## Records shown
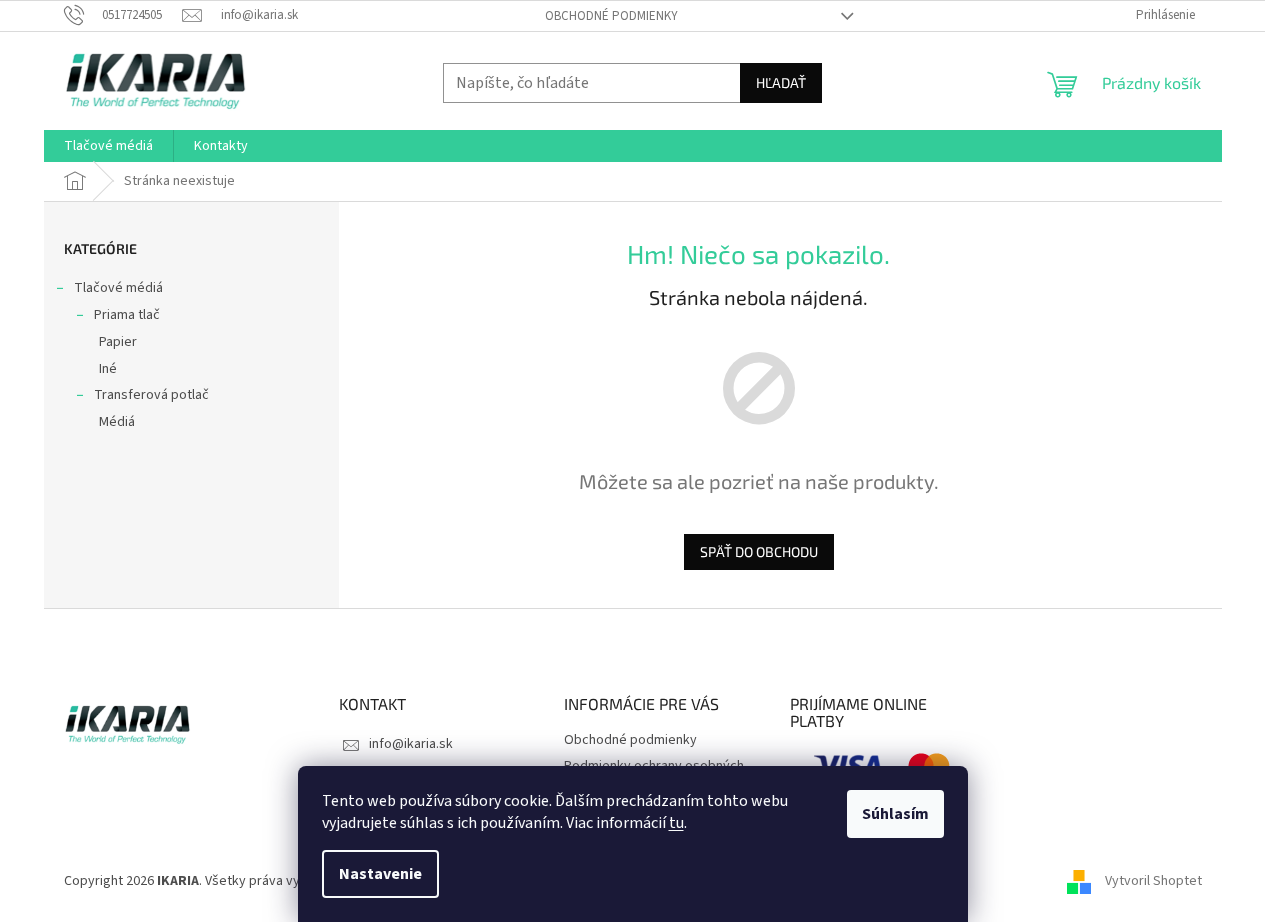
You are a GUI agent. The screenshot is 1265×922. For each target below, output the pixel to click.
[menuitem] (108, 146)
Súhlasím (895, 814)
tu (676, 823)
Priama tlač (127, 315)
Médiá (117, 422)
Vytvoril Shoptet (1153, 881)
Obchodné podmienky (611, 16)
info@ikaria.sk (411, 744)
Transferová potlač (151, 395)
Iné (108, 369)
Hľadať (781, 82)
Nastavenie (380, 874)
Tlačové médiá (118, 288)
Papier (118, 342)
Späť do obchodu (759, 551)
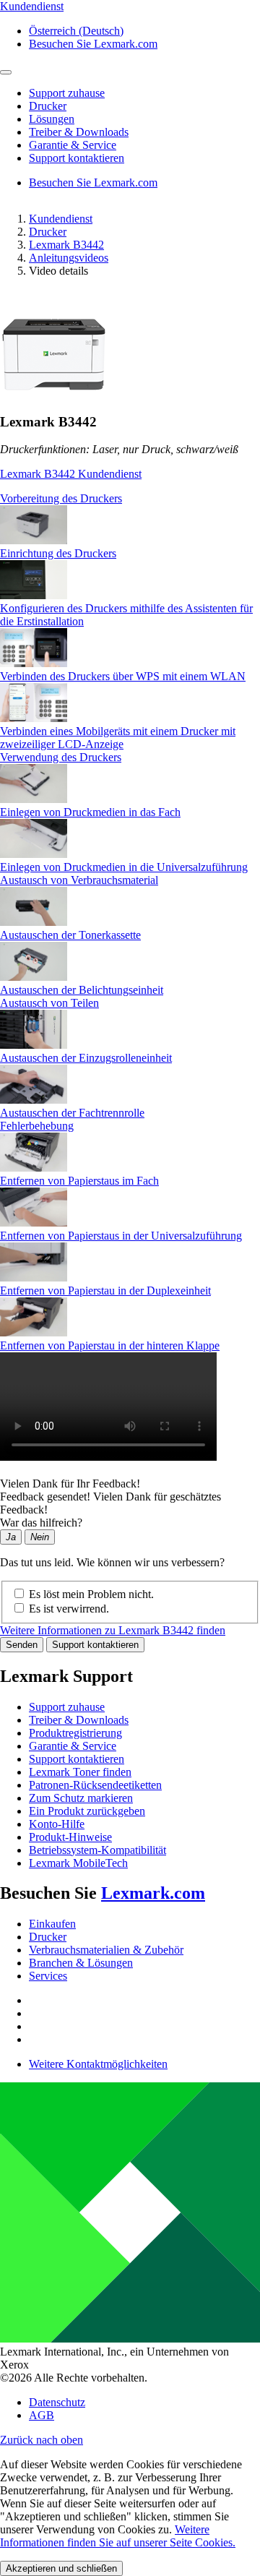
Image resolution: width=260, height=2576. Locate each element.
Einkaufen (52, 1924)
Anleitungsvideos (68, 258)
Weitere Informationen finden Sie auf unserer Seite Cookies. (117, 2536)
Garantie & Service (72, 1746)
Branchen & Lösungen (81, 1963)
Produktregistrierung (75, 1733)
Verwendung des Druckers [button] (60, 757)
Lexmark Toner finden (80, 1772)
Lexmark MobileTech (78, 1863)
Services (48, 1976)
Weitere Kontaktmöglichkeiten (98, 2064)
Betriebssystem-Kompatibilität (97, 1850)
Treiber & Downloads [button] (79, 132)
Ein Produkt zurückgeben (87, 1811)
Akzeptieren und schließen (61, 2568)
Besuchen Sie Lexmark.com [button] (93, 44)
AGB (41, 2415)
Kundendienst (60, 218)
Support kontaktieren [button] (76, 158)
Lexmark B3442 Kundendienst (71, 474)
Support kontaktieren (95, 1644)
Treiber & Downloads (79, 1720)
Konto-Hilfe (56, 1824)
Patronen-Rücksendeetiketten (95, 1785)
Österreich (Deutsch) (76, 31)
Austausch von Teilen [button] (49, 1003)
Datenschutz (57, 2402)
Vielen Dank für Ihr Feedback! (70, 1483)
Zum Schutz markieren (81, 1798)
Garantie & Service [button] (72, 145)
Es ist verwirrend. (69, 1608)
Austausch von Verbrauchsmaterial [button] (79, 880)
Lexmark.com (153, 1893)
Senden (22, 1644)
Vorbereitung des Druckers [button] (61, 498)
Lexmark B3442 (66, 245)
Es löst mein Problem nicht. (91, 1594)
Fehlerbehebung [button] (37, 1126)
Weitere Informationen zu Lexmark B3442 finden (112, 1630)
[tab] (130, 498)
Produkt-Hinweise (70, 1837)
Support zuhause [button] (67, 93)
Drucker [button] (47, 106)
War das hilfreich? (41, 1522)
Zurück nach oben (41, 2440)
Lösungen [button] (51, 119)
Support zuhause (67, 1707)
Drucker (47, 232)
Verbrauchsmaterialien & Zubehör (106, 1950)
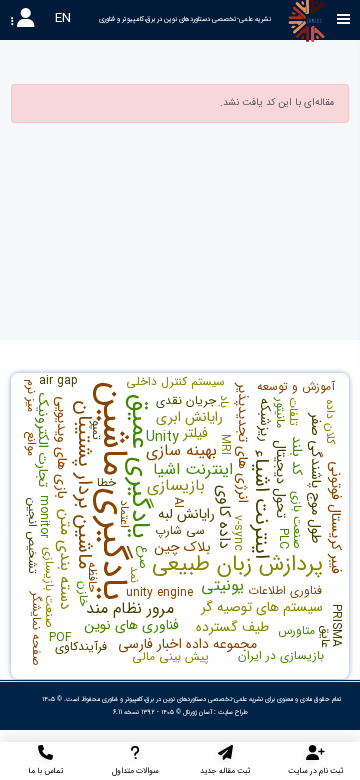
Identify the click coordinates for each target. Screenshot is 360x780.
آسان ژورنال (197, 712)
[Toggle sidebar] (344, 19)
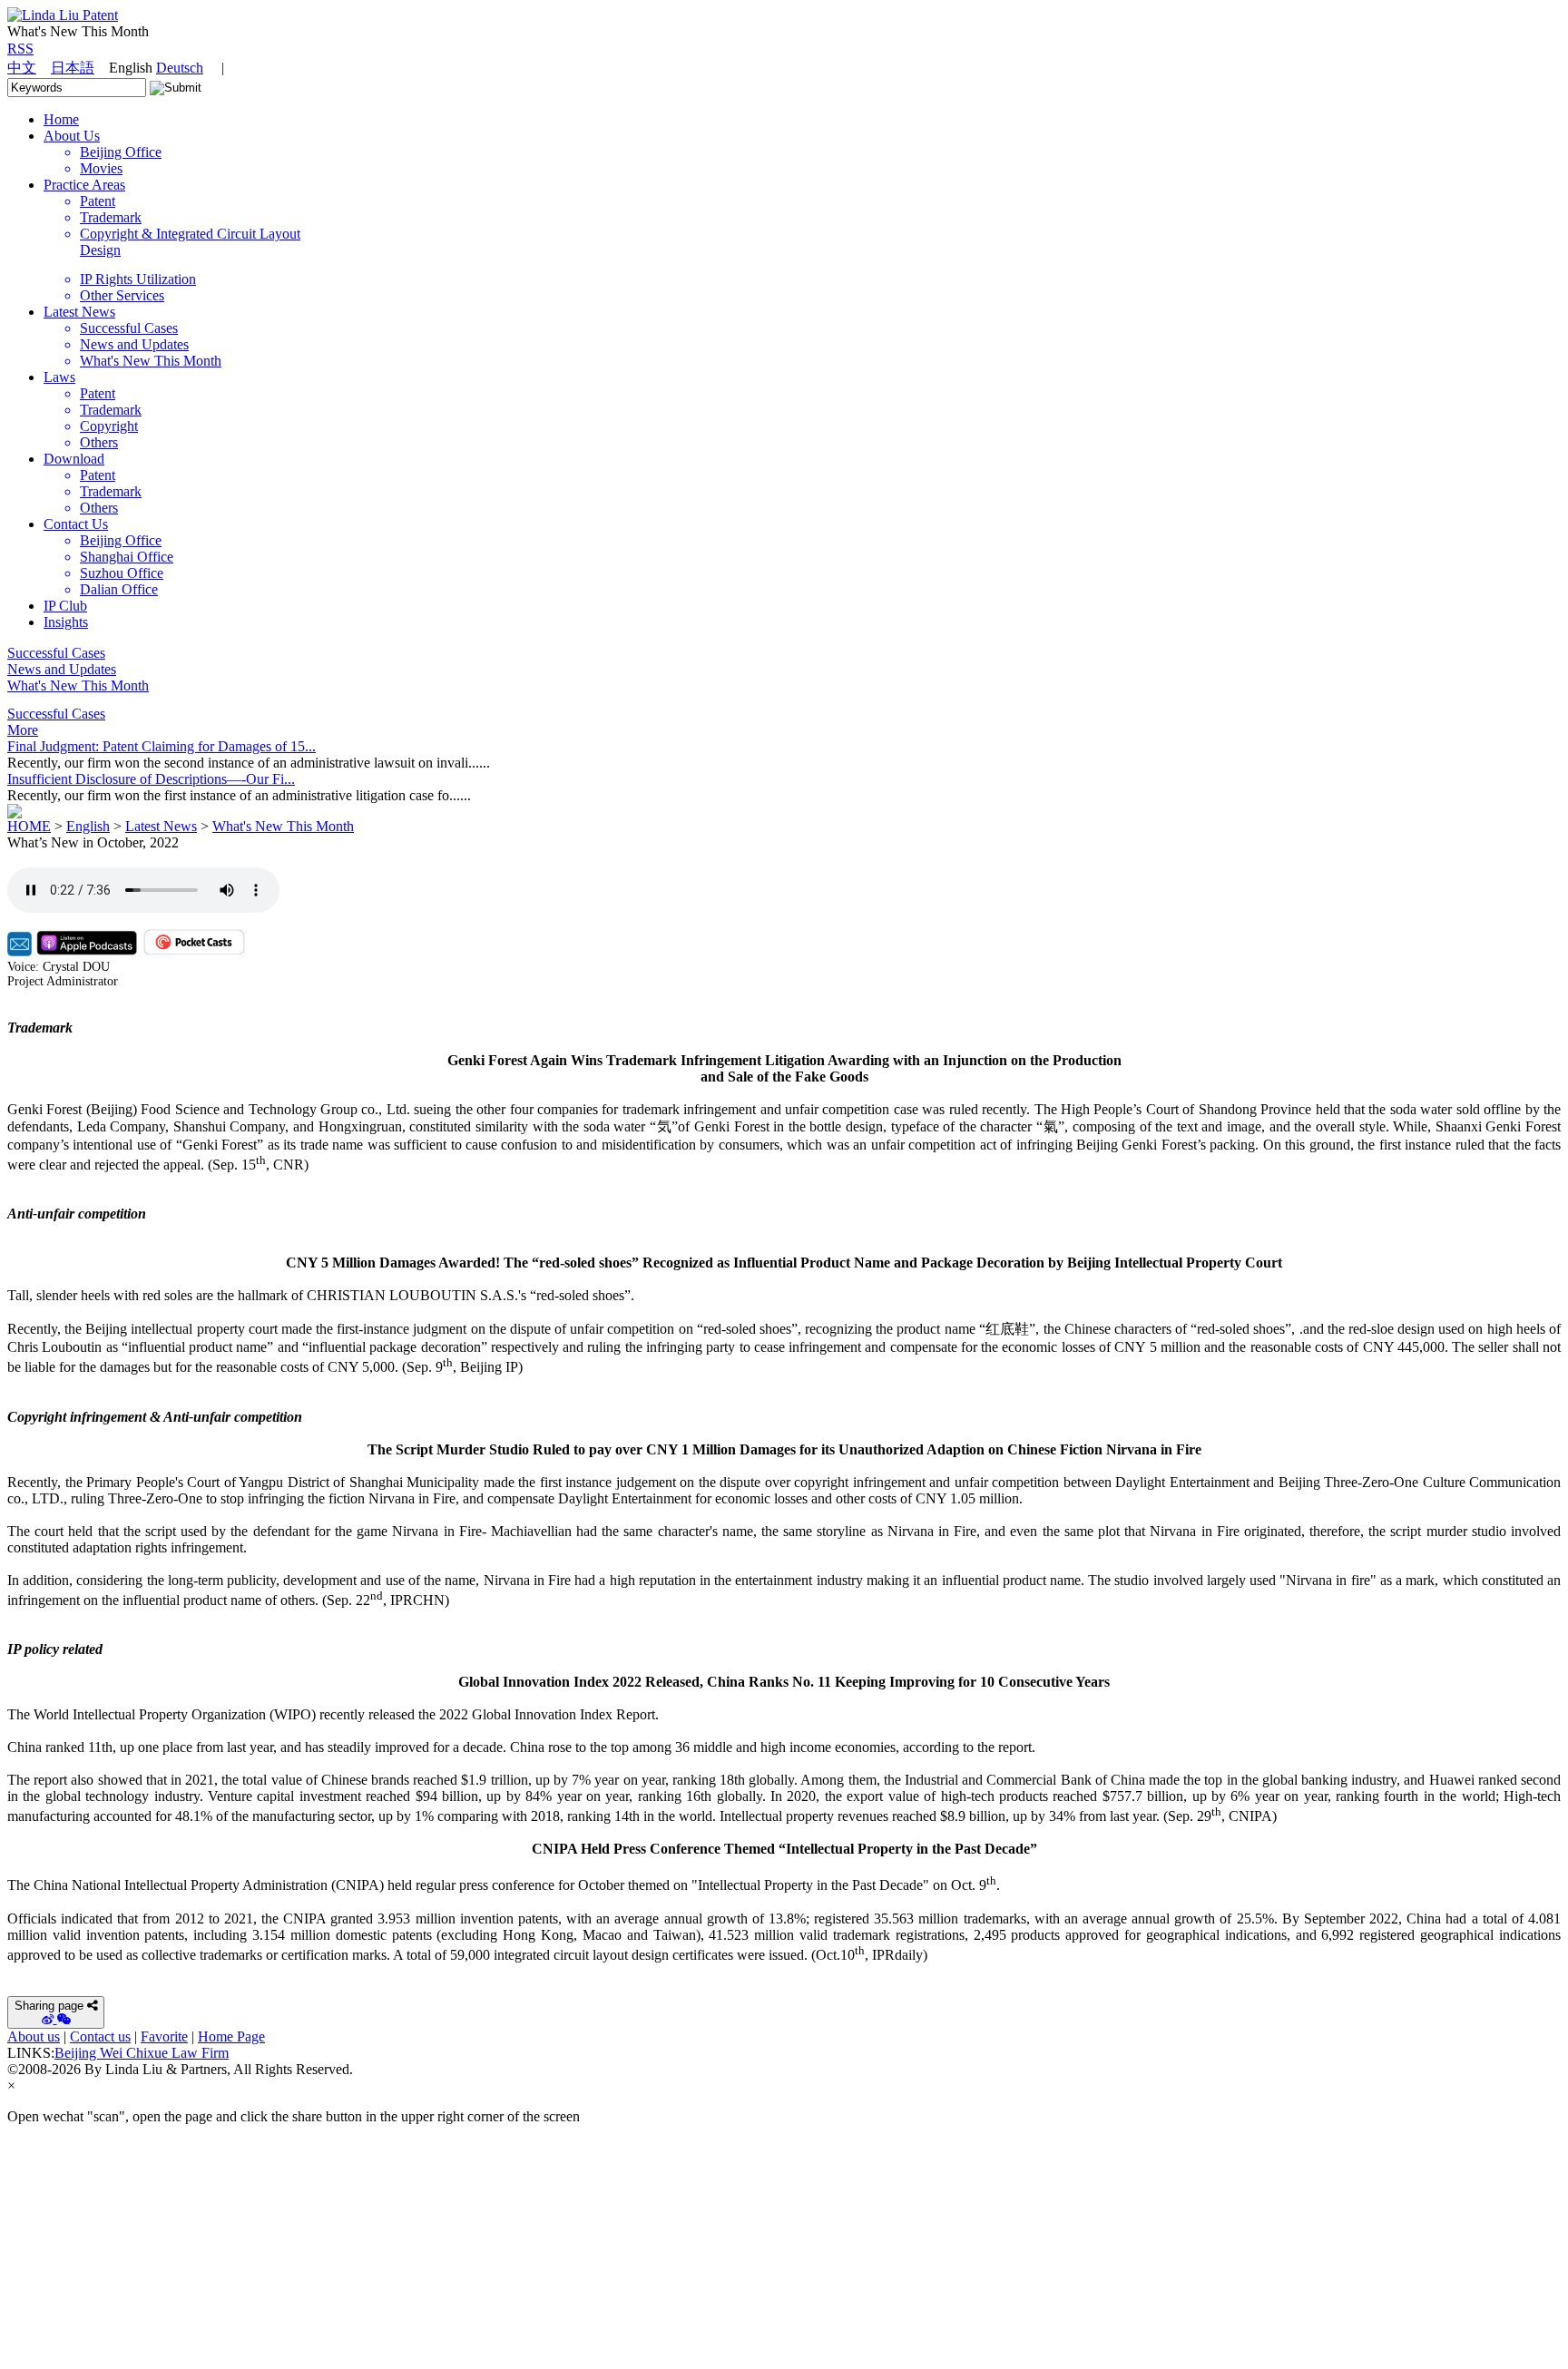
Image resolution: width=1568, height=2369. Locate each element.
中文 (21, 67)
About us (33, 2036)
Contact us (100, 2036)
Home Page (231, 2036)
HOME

## Exercise aim
Count the lines in the data where "Locate" occurs. Report the number only.

## Result below
2